Reproduce the stretch from the line containing "Where should I" through the end of the entries, replacing "PDF Viewer" with "Document Viewer" and changing nothing else. Omit the pictures from your answer.

..............................

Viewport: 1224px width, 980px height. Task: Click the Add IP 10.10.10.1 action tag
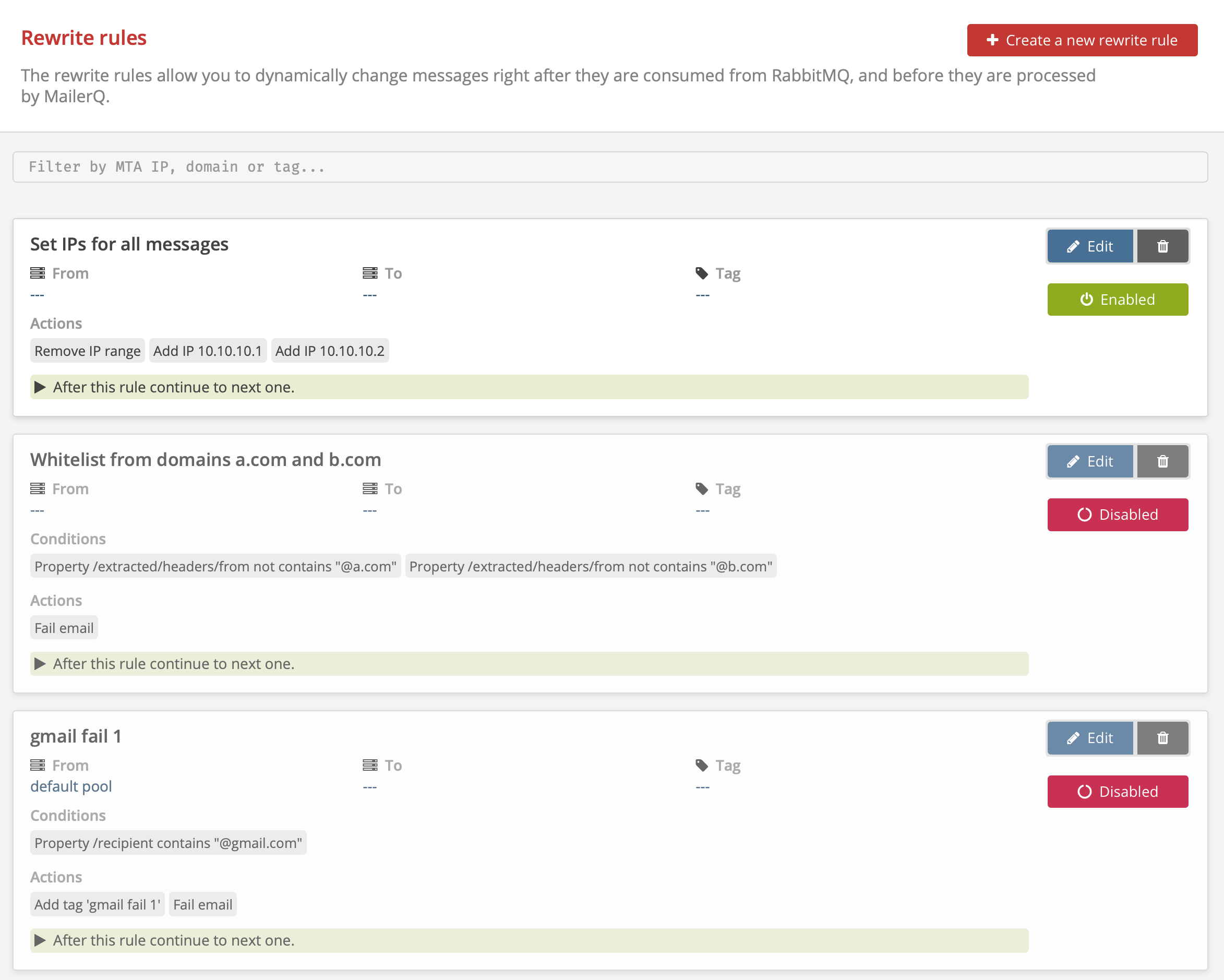[x=207, y=351]
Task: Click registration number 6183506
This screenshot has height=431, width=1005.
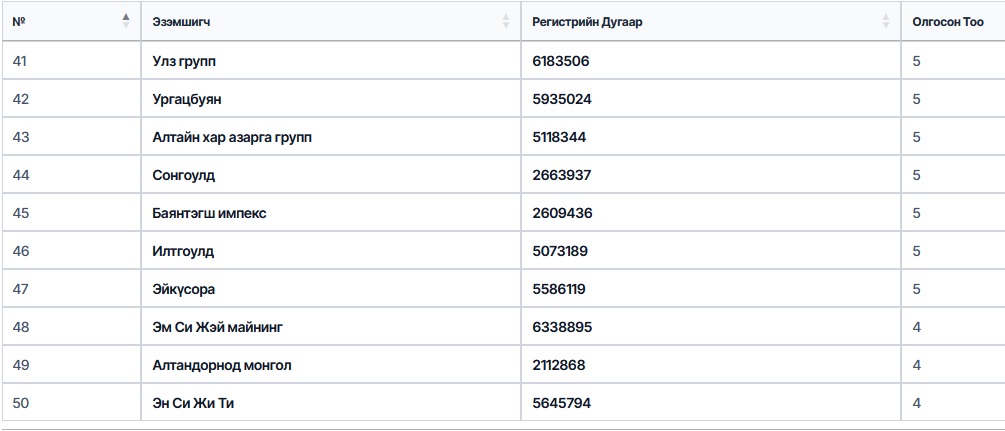Action: point(561,61)
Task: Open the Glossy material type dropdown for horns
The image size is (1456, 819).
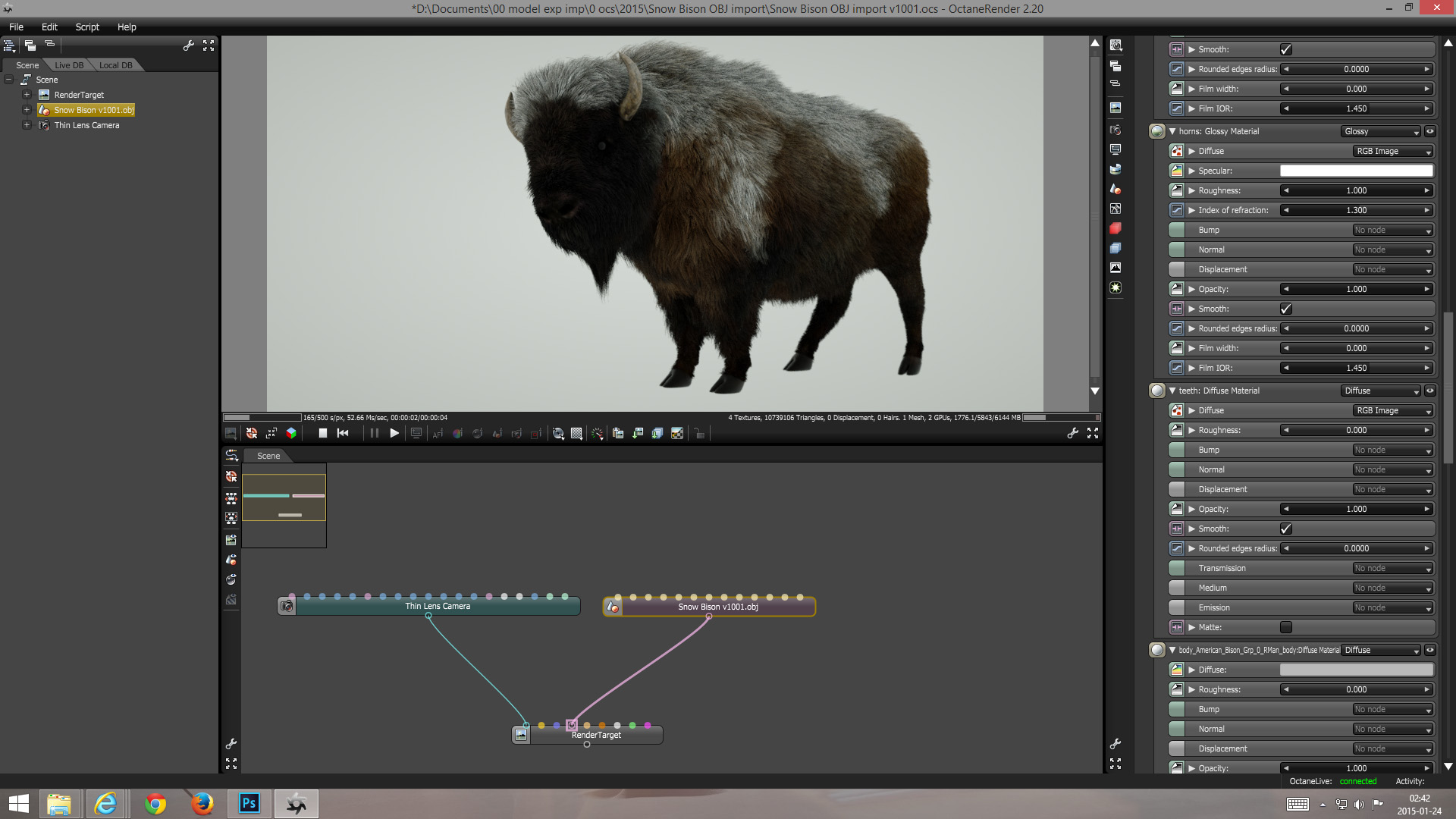Action: tap(1381, 131)
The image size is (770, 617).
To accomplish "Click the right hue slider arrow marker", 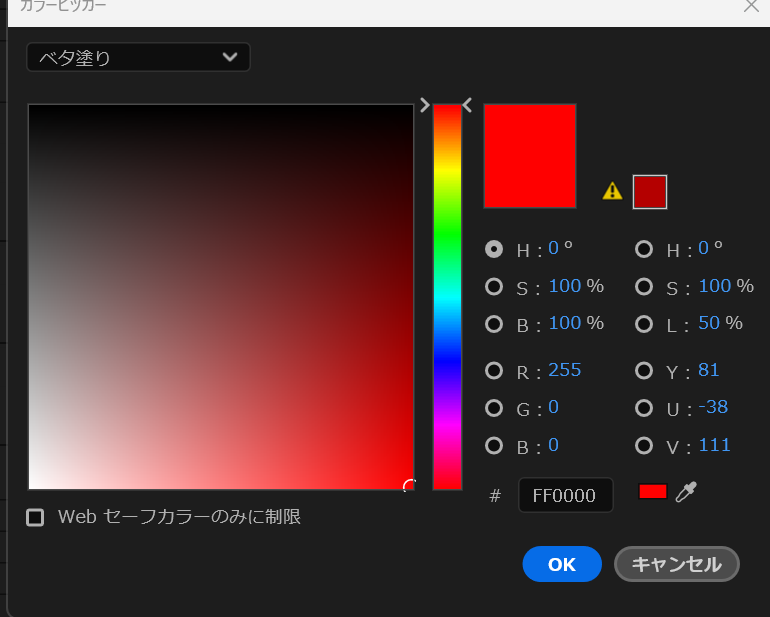I will tap(467, 105).
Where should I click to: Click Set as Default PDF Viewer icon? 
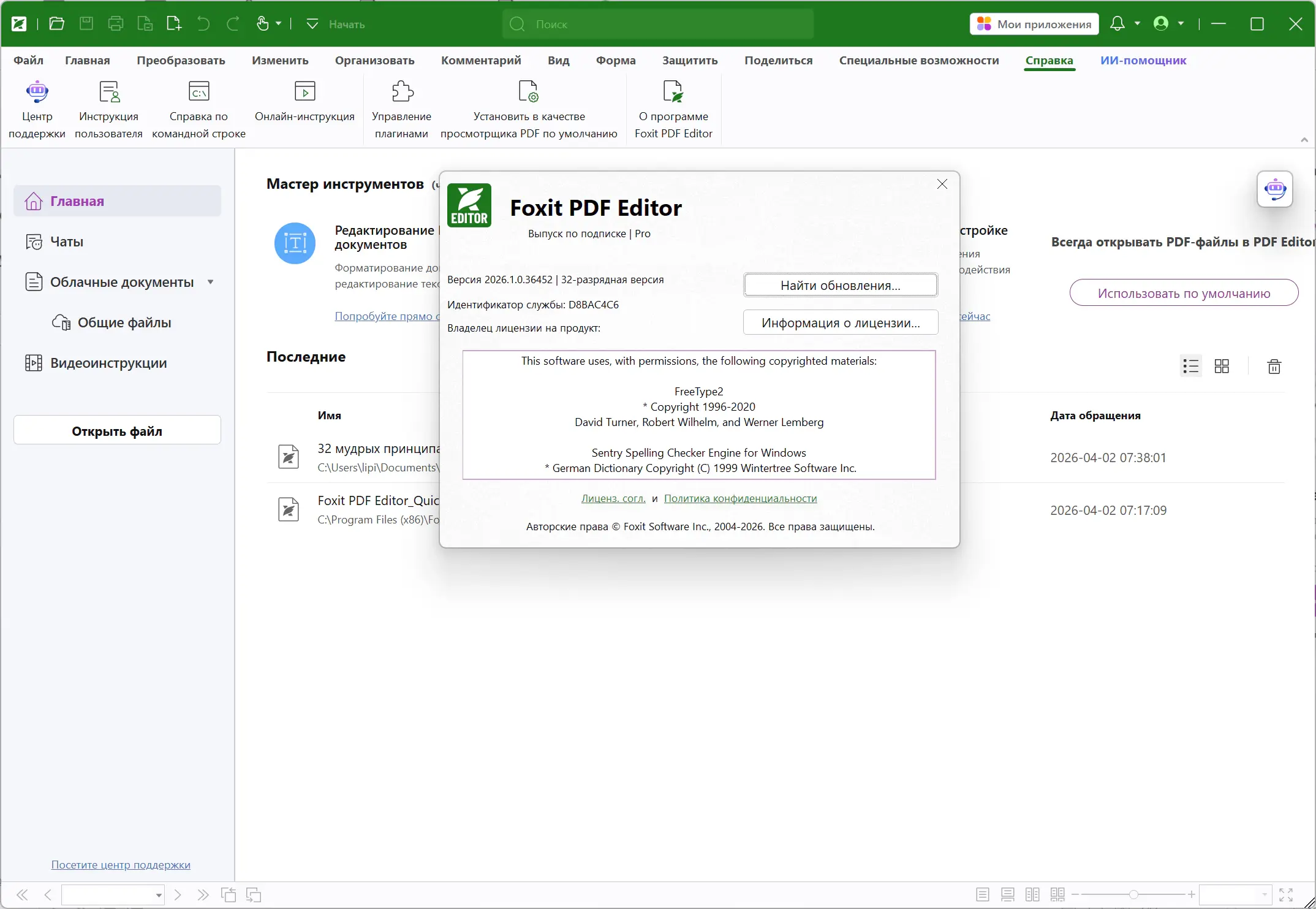[528, 92]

..............................

Answer to the problem ▸
Where should I click to: Click Set as Default Document Viewer icon? 
[528, 92]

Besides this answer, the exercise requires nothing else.